What is good taste? And who decides? It is a question that I discussed last weekend with the artist and designer Harry Nuriev, the director of the museum Melissa Chiu and the president of Net-a-Porter Alison Loehnis: three arbiters of style. But only real cooperation we can arrive In this case, there are no rules.
Until about 20 years ago there was no clear consensus about what happened carefully. In a world where opinion is dictated by a small group of voices, the number of “big” art collectors is limited to the lower market and the major markets are considered to be Paris, London and New York, there was an easy consensus about the type of furniture one should buy. presence, the type of bag you carry or the art you hang on your walls.
Events were cyclical and changing – but the things that represented “good taste” remained fixed in people’s minds. If your furniture was Le Corbusier, you owned Giacometti, or you carried an Hermès Birkin bag, you were among the elite whose taste was coveted and admired. Today, however, taste has become more and more formal. Its control is unclear. The Internet has made everyone a challenger, new markets have spread outside of traditional areas and collaboration has been disrupted.
Where once good taste was considered a privilege and an education, today’s tastemakers are a very curious crowd. And the things that seem to measure our culture are as little a result of self-evident knowledge as they are of collective, Internet-fed, narrow-mindedness.
Nuriev was born in Russia: earlier this month he worked with culinary studio We Are Ona to create a well-talked-about restaurant in New York. When he’s not creating events in one of the most famous places in the world, he creates eiderdowns from old boxer shorts and colorful pictures with trompe l’oeil shapes to look like molds: he’s currently smashing Evian plastic bottles to create a chandelier good. His work crosses the line between the absurd and the extravagant and the sophisticated and the destructive, but his bold vision of the “transformer” has made him one of the most sought-after designers today.
© Julien Lienard
When asked what it tastes like, he shrugs and says he doesn’t know. But he knows his clients want to work with him because they feel he represents the kind of voice they want to create.
“Good taste” has become democratized. Not to mention politics: many houses of all kinds are in the middle of major rehangs to try to show the works of women, non-white or foreign whose works have been ignored until now. When Chiu, the Asia-Australian director of the Hirshhorn Museum and Sculpture Garden in Washington, DC, began working as a specialist in Asian art, he was dismissed as non-existent. For connoisseurs, Asian art meant antique porcelains and dynastic swag. It was only with the emergence of the new consumer market, and the Internet, that that attitude changed. Sometimes, he argues, artists who hope to live a long life must follow a specific career path. Today, some of the most highly collected artists – those who sell for millions on the market – have never had a single work displayed in a museum.
Is good taste, then, something natural and elevated, or am I just hitting a certain trend? Despite the proliferation of influencers, click culture and social media, some things still stand out as “cool” every time. In fashion, for example, we are at risk of “hidden wealth”, where logos are silent, high-quality fabrics and at the moment it is considered that the height of chic is covered in beige colors.
But is this good taste or “safe taste” – trying to hide his wealth while trying to look good? Indeed the arguments of “good” taste must have verve and expression; That’s what I look for when choosing The Aesthetes you see in FT Weekend’s HTSI magazine.

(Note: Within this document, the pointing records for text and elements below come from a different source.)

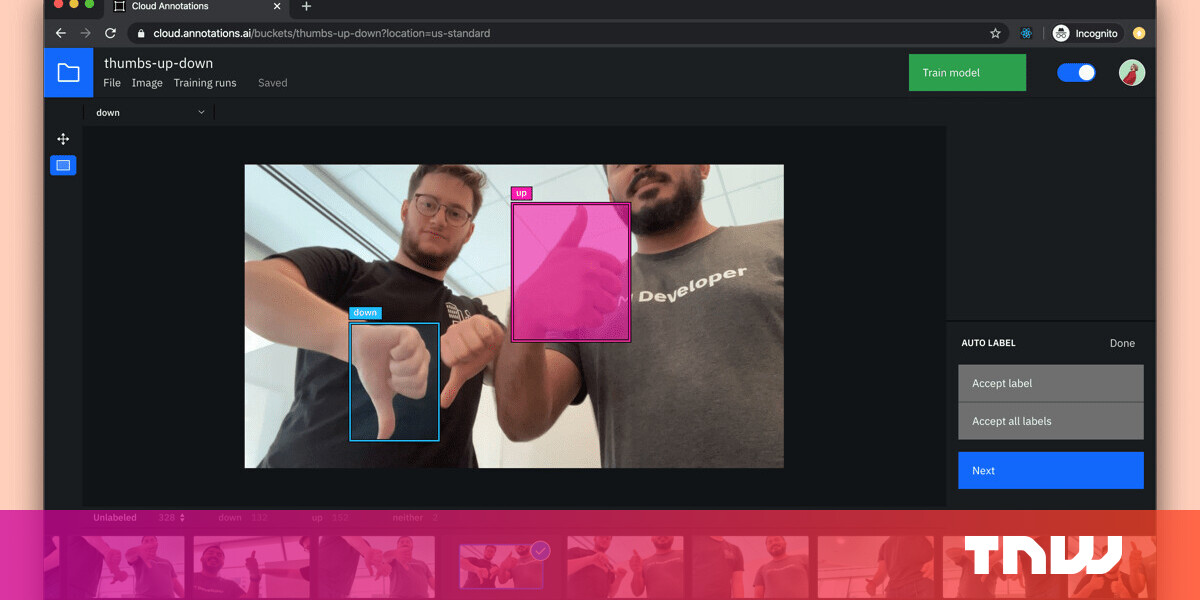Switch off the blue toggle near the avatar

click(x=1076, y=72)
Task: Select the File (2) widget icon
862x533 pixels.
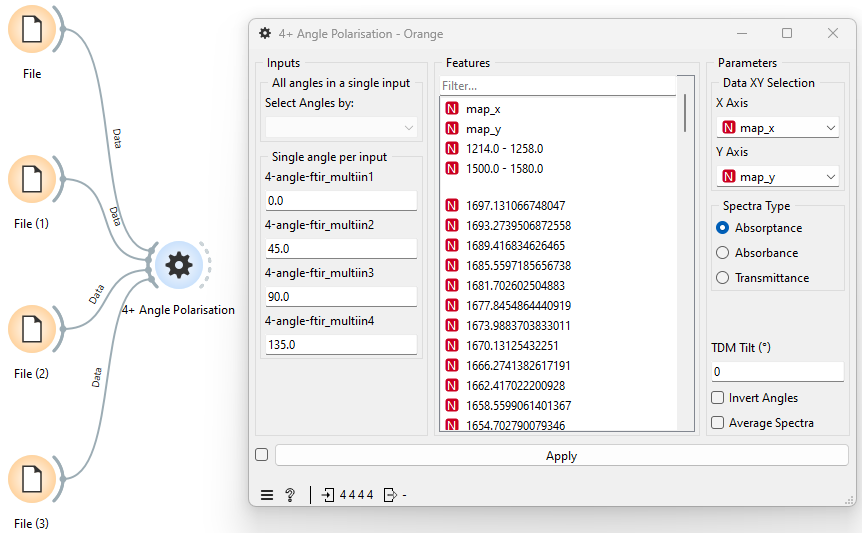Action: point(32,329)
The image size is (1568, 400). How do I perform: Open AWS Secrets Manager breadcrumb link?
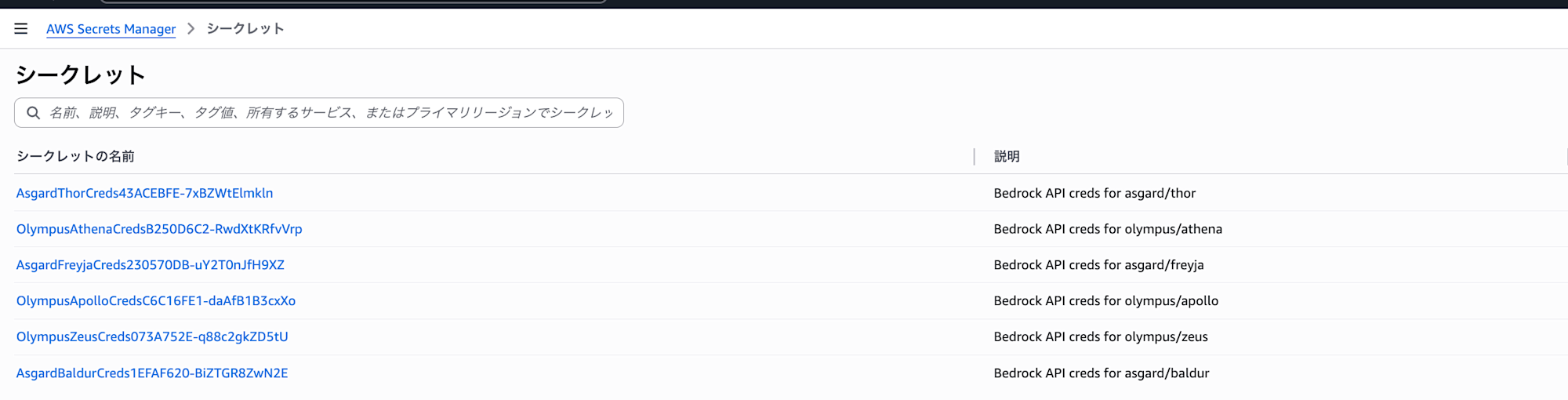coord(111,29)
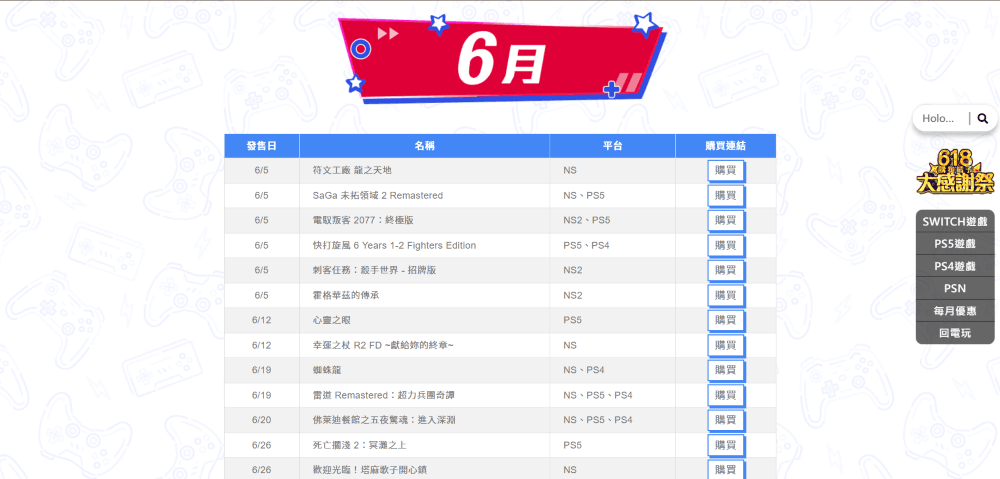View 每月優惠 monthly deals
The height and width of the screenshot is (479, 1000).
click(x=955, y=311)
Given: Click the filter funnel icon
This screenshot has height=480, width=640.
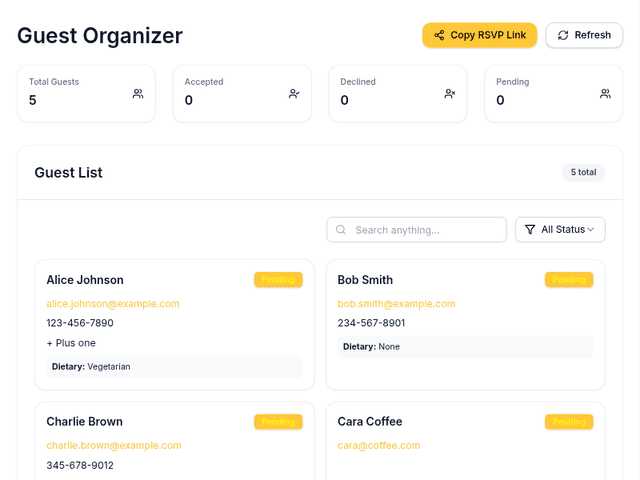Looking at the screenshot, I should pyautogui.click(x=530, y=230).
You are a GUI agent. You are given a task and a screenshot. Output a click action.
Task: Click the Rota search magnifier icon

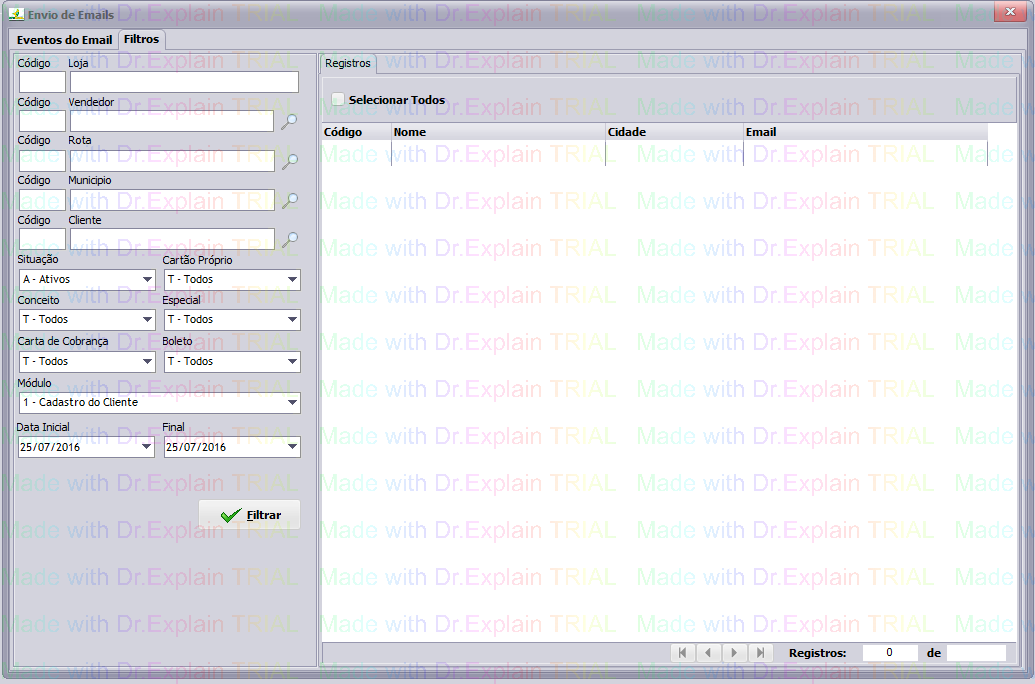coord(289,161)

What about the Old Masters? One would think that some things should exceed all metrics with their expertise and beauty, but even the most respected of artists can become weak, dusty and unloved. Look at Vermeer, currently the subject of a very popular show in the world at the Rijksmuseum, but his paintings, now considered masterpieces, could not attract attention for almost 200 years.
Good taste was an expression of privilege and tradition – ruled and controlled by the elite. But the majesty of holy men, creative men are now being reorganized to reflect different wisdom. Most importantly, I think, good taste should not be simple: it should be bold, bold and original. It must dare to defy convention, to provoke but ultimately to lie.